As soon as Colton understood the state of Lewie’s feelings on this tender point, and noticed How his cheeks would flush with passion whenever the subject was mentioned, he took advantage of it to harass and enrage him, renewing the subject most unmercifully at every convenient opportunity. Thus, whenever, in their sports, Lewie took upon himself to dictate, in his authoritative way, Colton would ask the boys if they were going to be governed by a baby who had not yet broken loose from his mother’s apron-strings; and when Lewie could no longer restrain his passion, and began to show signs of becoming pugnacious, Colton would advise him to “run to mother,” to be petted and soothed.
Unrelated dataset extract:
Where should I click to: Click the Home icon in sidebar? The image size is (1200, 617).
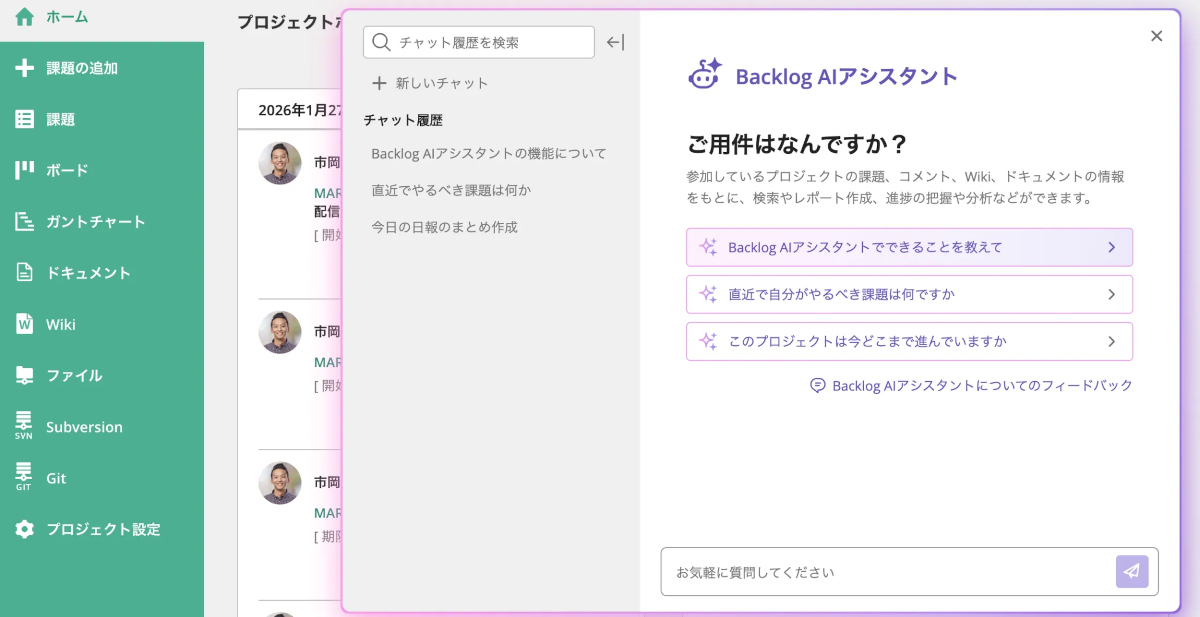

For sometime prudence restrained Lewie from making an attack upon this boy, so much larger and stronger than himself, for he was almost certain that he would get the worst of it in an encounter with him. But one day when Colton was more aggravating than ever, Lewie suddenly lost all command of himself, and flew at him in a most fearful storm of rage, and with all the might of his passion concentrated in one blow, he dashed the great boy against a tree; and after he was down, and lying insensible, with his head cut and bleeding, Lewie could scarcely be restrained, by the united strength of those about him, from rushing upon his senseless body, and by renewed blows continuing to injure him.